__EXERCISE PROMPT__.
What you return must match the entries exactly, except that the pictures are gone.

(Saved data entries)
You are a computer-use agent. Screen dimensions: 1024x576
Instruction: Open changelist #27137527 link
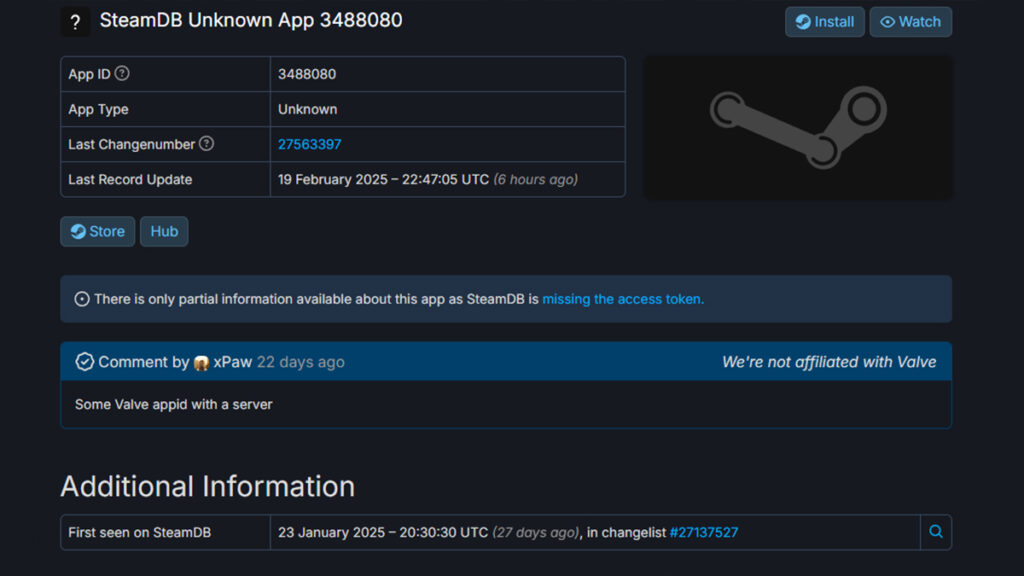[703, 532]
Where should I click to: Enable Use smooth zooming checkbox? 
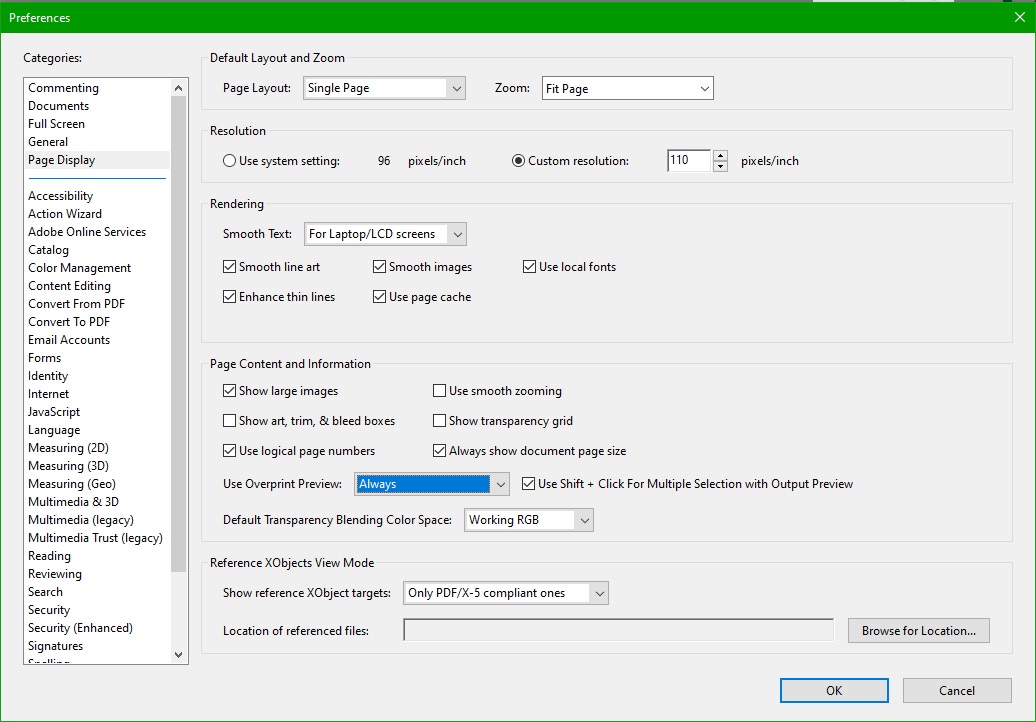coord(440,391)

__ANSWER SECTION__.
You are a computer-use agent. Screen dimensions: 1024x576
Instruction: Open changelist #27137527 link
[703, 532]
Where should I click to: Enable Use smooth zooming checkbox? 
coord(440,391)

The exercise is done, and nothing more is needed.